Another question is how much leeway schools will have to accept and reject students? I believe obviously that no discrimination should be allowed in the system.  I do not even believe that religious schools should be allowed to join the system and discriminate who they let in based on religious affiliation.  Schools can of course reject the voucher system, but then parents will not be able to utilize their voucher when sending students there.  This does not mean schools cannot choose who to let in, but they will only be allowed to based off of academic or extracurricular achievement, not on any characteristics that are not merit based.  

Nevertheless these are all particulars.  The system itself would produce astounding results if allowed to work.  Now, that assumes people allow it to work.  There are things the government cannot do if it wishes the voucher system to succeed.  It cannot tell schools what to do.  It can have standardized tests by which people can gauge a school's performance versus others, but it should not be allowed to determine curriculum for schools or anything else education related that would promote stagnation and hinder innovation.  In addition, all schools must be eligible for the voucher system if they agree to certain limited criteria, such as non discrimination.  They includes religious institutions.  Excluding schools based off their teachings will stifle innovation.  Indeed, that is another bonus I see coming from this.  The government would no longer have a monopoly on our kids minds.  It has with the current system, since it tells schools what they can and cannot teach.  It would not with my ideal voucher system.  Ideas will perish or thrive based on how plausible they are, not from a government enforced proliferation or suffocation.

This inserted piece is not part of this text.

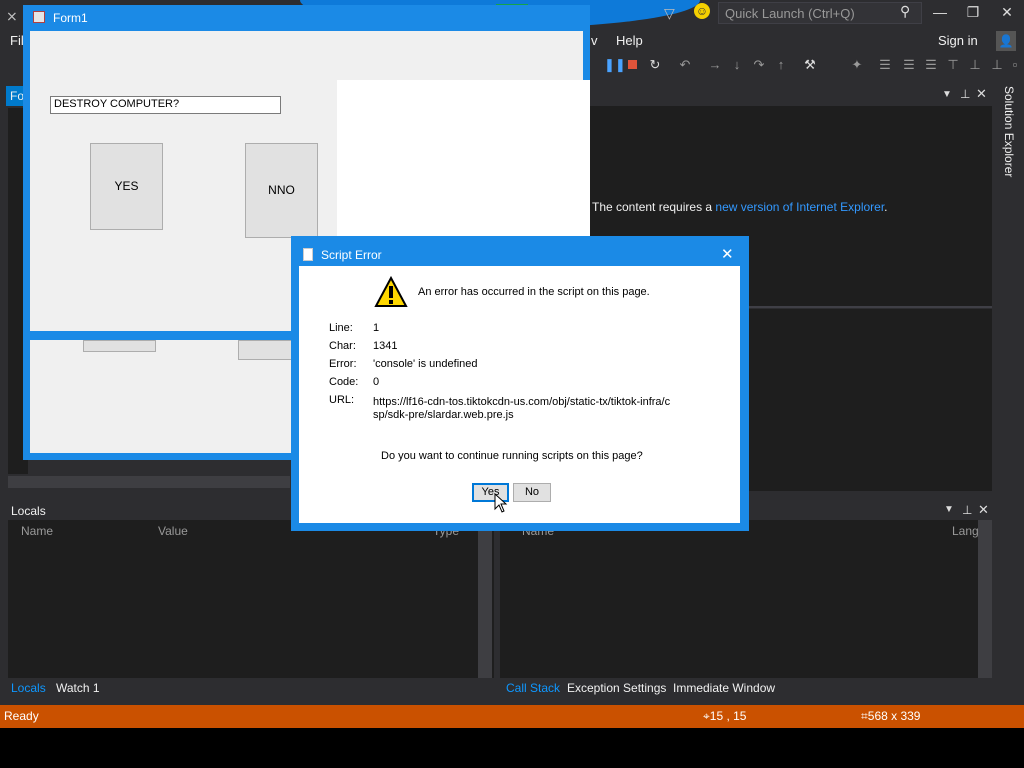 This screenshot has width=1024, height=768. What do you see at coordinates (728, 254) in the screenshot?
I see `dialog-close-icon: ✕` at bounding box center [728, 254].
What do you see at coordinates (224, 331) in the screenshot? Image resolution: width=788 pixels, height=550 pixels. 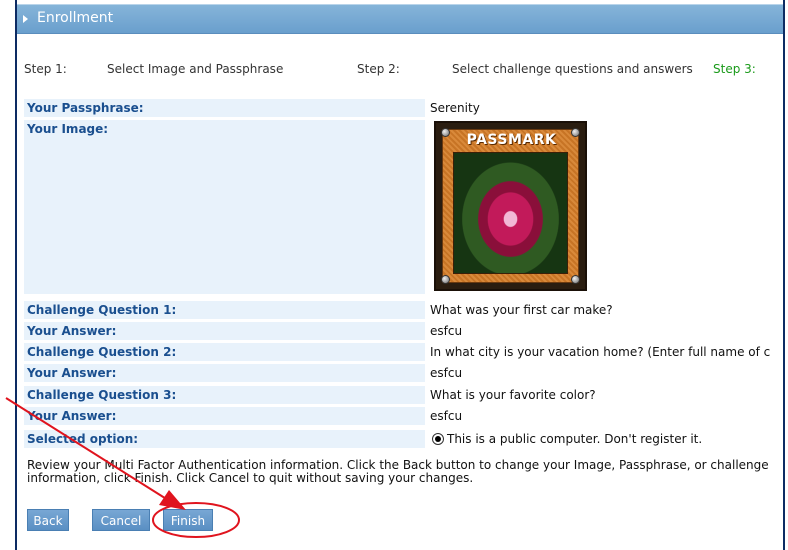 I see `answer-1-label: Your Answer:` at bounding box center [224, 331].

Just think about it, we already allow this at the college level, yet to an even greater extent.  So why not allow it at the high school level? What we have been doing is clearly not working.  More money will not fix it, the problem is clearly structural.  While the structural change I propose would not in itself reform education, it would create a more conducive innovative and competitive atmosphere where education will be more open to creativity and change, instead of the stagnant ailing beast it is today.